Sunday, November 05, 2006

Concurrency in a web platform with distributed computing

Right now, it's clear whatever platform is to be the key for a Web application success, it must be based on a client-server architecture, something with the look and feel of the so-called Web 2.0 applications. That is, I want to use a Web platform to implement the aplication GUI, just as if it was a desktop application.

Wrt. the concurrency model, I would like to have multiple clients accessing simultaneously to the same application. Off course faillures on certain nodes (either clients or servers) must also be considered. Lastly, I want to be able to make computations on both the client and the server side.

Without having a Web architecture, I can find three approaches to the concurrency aspect:

  1. Shared space: By using a memory space shared by all interested nodes, one can make applications by building (complex) contraptions with locks and semaphores. It's tedious, error-prone, and is generaly considered to be avoided in medium-large applications.
  2. Message passing: Using the Actors approach in which everything is an object that is operated solely by exchanging messages with it. Most of the times this is simplified to the model where only processes (or nodes, or threads) send messages to each other (like Erlang)

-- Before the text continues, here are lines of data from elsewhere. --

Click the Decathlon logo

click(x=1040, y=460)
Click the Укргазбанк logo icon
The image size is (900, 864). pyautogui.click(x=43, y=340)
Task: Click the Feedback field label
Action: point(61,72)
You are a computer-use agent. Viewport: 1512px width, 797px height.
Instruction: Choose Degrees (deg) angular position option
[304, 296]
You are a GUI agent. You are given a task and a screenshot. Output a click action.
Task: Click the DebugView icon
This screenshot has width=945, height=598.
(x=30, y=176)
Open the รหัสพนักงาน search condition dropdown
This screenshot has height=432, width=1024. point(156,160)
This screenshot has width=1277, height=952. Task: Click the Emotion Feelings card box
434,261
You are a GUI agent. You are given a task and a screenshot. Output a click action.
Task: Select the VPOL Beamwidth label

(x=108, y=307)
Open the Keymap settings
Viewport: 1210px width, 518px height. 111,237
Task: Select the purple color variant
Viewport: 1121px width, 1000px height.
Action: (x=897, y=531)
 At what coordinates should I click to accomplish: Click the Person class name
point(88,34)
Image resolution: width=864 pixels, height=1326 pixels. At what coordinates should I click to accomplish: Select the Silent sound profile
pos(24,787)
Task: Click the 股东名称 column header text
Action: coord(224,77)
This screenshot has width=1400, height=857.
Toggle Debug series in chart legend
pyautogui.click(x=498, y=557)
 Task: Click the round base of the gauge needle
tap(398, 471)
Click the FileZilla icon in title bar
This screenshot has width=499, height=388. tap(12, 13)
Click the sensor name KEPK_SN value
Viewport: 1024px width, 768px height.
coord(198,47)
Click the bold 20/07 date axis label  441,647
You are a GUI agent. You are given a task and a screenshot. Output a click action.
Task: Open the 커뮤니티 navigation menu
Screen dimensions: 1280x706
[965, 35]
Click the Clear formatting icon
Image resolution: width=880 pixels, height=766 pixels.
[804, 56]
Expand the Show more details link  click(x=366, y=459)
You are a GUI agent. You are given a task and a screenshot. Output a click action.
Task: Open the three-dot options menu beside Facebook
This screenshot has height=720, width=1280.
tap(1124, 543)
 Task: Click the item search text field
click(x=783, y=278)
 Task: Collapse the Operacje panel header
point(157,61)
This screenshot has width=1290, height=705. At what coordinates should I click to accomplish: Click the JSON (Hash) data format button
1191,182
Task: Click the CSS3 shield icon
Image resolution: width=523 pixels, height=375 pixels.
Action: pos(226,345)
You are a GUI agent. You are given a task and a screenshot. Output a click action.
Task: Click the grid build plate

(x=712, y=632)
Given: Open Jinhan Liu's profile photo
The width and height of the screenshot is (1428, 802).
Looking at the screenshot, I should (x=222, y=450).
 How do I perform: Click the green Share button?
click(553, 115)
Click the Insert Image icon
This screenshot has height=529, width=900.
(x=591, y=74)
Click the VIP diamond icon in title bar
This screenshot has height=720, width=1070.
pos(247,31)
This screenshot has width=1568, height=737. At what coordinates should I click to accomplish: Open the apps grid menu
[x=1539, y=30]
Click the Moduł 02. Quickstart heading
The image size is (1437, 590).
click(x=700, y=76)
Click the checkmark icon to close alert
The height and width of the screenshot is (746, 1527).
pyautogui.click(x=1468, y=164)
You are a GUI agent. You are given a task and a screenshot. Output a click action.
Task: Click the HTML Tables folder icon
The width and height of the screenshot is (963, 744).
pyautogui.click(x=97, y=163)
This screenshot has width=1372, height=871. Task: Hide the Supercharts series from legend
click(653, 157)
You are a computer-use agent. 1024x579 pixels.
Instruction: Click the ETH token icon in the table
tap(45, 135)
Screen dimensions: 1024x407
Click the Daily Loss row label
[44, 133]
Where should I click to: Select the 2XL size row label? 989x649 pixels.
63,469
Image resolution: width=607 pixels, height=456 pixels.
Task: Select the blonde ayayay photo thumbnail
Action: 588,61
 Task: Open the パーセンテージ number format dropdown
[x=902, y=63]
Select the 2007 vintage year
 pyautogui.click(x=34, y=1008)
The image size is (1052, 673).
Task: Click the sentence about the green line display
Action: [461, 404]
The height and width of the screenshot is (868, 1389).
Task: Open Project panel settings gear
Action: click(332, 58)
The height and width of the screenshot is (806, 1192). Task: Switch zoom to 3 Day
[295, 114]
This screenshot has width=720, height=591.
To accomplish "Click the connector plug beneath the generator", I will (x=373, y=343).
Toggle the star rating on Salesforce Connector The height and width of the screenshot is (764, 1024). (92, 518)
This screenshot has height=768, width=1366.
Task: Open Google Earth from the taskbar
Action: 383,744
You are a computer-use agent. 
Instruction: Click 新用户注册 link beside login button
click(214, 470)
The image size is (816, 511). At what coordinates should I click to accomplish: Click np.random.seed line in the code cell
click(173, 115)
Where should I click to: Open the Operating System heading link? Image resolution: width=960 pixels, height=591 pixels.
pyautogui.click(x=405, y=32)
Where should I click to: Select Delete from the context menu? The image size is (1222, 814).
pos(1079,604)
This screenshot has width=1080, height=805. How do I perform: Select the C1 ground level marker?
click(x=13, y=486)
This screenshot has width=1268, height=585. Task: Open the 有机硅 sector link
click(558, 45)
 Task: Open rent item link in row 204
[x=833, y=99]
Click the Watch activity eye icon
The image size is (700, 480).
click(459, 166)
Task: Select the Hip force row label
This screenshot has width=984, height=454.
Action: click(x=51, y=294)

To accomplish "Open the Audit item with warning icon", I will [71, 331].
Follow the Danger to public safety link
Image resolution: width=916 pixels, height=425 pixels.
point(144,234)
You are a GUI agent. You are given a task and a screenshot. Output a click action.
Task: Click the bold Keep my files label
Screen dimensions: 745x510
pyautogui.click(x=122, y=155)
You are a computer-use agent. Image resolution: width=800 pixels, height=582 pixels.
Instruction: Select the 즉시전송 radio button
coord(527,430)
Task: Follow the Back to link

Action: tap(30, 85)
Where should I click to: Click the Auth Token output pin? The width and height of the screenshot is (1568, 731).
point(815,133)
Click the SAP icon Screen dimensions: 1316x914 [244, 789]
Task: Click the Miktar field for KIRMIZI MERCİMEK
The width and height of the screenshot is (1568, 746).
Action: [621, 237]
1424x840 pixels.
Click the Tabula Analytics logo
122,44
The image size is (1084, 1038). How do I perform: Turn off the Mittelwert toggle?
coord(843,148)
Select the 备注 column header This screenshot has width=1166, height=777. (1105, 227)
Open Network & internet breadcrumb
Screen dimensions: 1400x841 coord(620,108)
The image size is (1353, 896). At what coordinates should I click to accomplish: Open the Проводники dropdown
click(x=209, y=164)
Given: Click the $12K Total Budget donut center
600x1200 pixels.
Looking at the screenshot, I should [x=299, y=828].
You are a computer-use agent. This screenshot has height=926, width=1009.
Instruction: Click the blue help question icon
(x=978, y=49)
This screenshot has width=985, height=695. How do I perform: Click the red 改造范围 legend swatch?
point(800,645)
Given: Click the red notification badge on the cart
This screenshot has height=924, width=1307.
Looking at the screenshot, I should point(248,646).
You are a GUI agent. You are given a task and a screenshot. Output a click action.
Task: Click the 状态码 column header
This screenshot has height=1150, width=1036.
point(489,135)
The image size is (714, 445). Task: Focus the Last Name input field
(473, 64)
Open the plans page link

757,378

  3. Declarative data flow: this is the model used by Termite, and I've described it extensively in the previous post. In short each process can send messages, data, and execution-flow to another process.
From these three, the third seems to solve more issues:

  • Doesn't need the coding complexity needed in the shared data management;
  • Does not demand separate programming of paralel processes;
  • Declarative DSL's save lots of code lines, with abstractions based on continuations replication between nodes
With the Web architecture in mind, we must consider at least the following questions:

  • How are computations going to be transferred to a given client or back to the server?
  • How will the computation be transferred at any point of the application execution?

  • Given the bandwidth current limitations, how are computations going to be serializable? In processes, continuations, closures? What is the relevant minimal data set that need to be passed along the wire?
  • It is a fact that the client must have an engine (in ECMA Script, I suppose) to process some part of the application - either the user interface or the domain application logic. This engine must be prepared to receive this sort of computations from other nodes (as well as to send some back to them).
This questions are good guides to the next stage of my research. I'll make sure to post the answers I (hopefully) find.